Twin Sharks captures top honours at the Jai-Dee Regatta
Photography by Scott Murray
If you wanted some reassurance that Phuket was starting to wind its way back from the COVID doldrums you just had to be on hand for the hooting, hollering and good times to be had at the recent Jai-Dee (meaning kind-hearted in Thai) Regatta organized by the Phuket Yacht Club (PYC).
The PYC has proved to be a beacon of light and hope for local sailors during the global pandemic as it is now staging the third annual Jai-Dee Regatta and the sixth major sailing event since the pandemic started. This was the first regatta under new PYC Commodore Peter Dyer and Regatta Organizer Warwick Downes as Scott Duncanson is now the club’s Vice Commodore and will be focused on growing the club’s junior sailing program.
The idea for this regatta and the Club’s Sailor’s Regatta in March was to hold an affordable no frills regattas, no goody bags or T-shirts and just one final party on the last night, making it affordable for all to compete. And it was originally seen as a feeder race for the Phuket King’s Cup, which unfortunately has not been held since 2019.
The wind gods were a little more agreeable on the final day of the regatta allowing PRO Simon James to get in a circumnavigation of Ao Chalong taking racers out pass the safe water mark and back again.
John Newnham’s Twin Sharks did it again; the experienced crew won three of seven races to capture the coveted Multihull Class. John Spencer’s Zero (formerly Phantom 5) came second in the class with Hans Rahmann’s Voodoo finishing third, Dan Fidock’s Fugazi fourth, George Eddings’ Blue Noze in fifth, John Coffin’s Fez in sixth, Glywn Rowlands Twister 2 in seventh with Bill Kane’s The Sting rounding out the eight-boat Multihull class.

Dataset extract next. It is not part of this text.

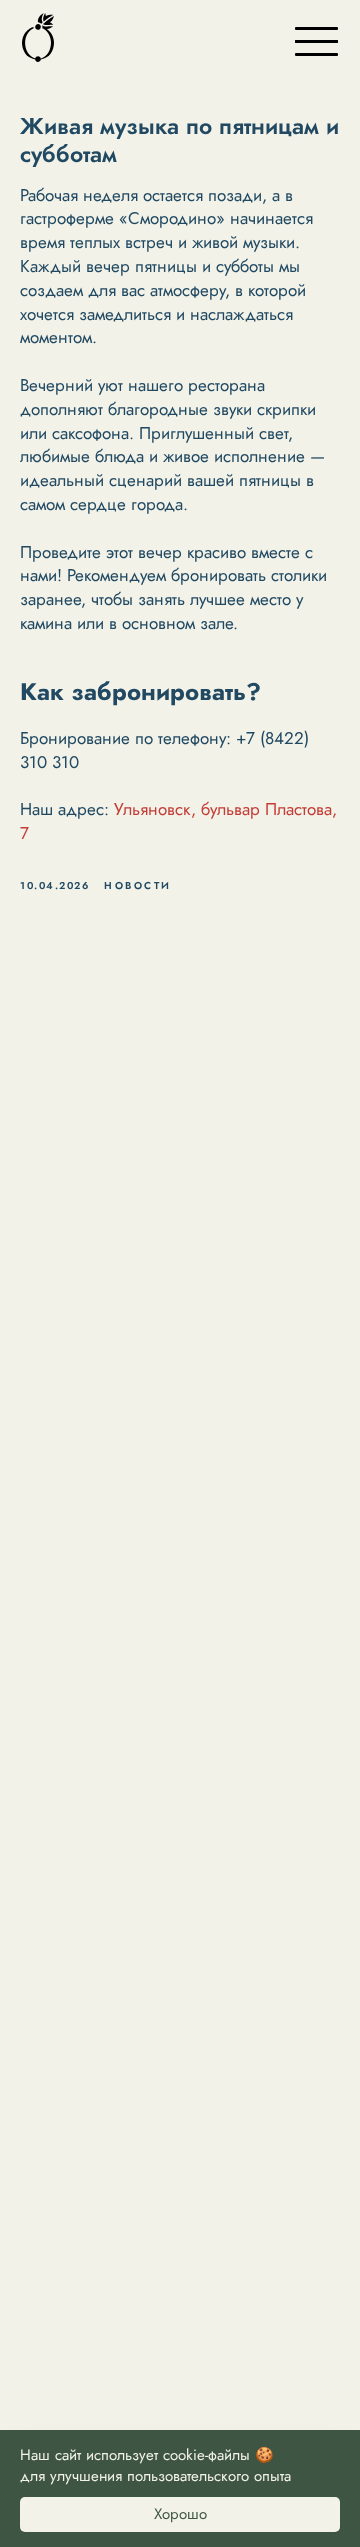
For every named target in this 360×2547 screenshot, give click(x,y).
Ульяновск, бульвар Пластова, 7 (178, 821)
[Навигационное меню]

The four-boat Multi Racing Division was also won by Twin Sharks, followed by friendly rival Voodoo, Blue Noze and Fugazi, though Fugazi captured line honours race after race. Unfortunately, Fugazi’s owner Dan Fidock had business matters to attend and couldn’t participate in the regatta.
Multi Cruising Division Class
The Multi Cruising division class saw Alan Carwardine’s three Stealth battle it out with John Spencer’s Zero taking top spot, followed by John Coffin’s Fez and Glywn Rowlands Twister 2, Bill Kane’s The Sting (the only non Stealth) took fourth place in this division. Glywn by the way was a former Emirates pilot who learned to fly with the Royal Air Force.
The three-boat Monohull IRC class saw a heartbreaker for Andrew McDermott’s Jessandra II who lost the day’s first race, a two-hour jaunt around Ao Chalong by fourteen seconds to rival Niels Degenkolw’s Phoenix. Torben Kristensen’s Kinnon (with PYV Commodore Peter Dyer on board) came third in the class. The Jessandra II crew has come so far in such a short period of time and it was terrific to see them do so well on the water.
The five-boat Monohull PHS division saw positions one through three repeated (Phoenix, Jessandra II & Kinnon ) with Kirill Stasthevsky’s Russian crew on Andaman Discovery coming in fourth and Martyn Henman’s Second Nature in fifth.
Mike Downard’s crew on Dragon took the three-boat Sail-in-Asia Platu class. Jon Oeygard’s Tiger came second as its two DNSs on day one hurt cost it a shot at the class title. Dan Evilsiser’s Wolf finished third in the class.
The Cholomark Boat Company was kind enough to donate a Highfield tender to the regatta. The PYC committee decided to auction it off at the prize-giving ceremony and auctioneer Andrew McDermott spun some magic getting John Spencer to pay Bt92,000 for it – money that will come in very handy for the club.
The three days on the water were enjoyed by all; the Phuket Yacht Club and regatta organizer Warwick Downes did a great job of putting the regatta together and the last thing on anyone’s mind was the new Omicron variant.
And a big thank you to John Newnham for donating the photography boat and Mark Bierne, a retired firefighter from Washington state, for navigating it.
The Phuket Yacht Club is a non-profit organization that has been operating in Chalong Bay for over 25 years. Affiliated with the Yacht Racing Association of Thailand (YRAT) and the International Sailing Schools Association (ISSA) the club hosts regular club racing for keel boats and Multihulls, three annual regattas and a very successful inshore sailing school for both youth and adults.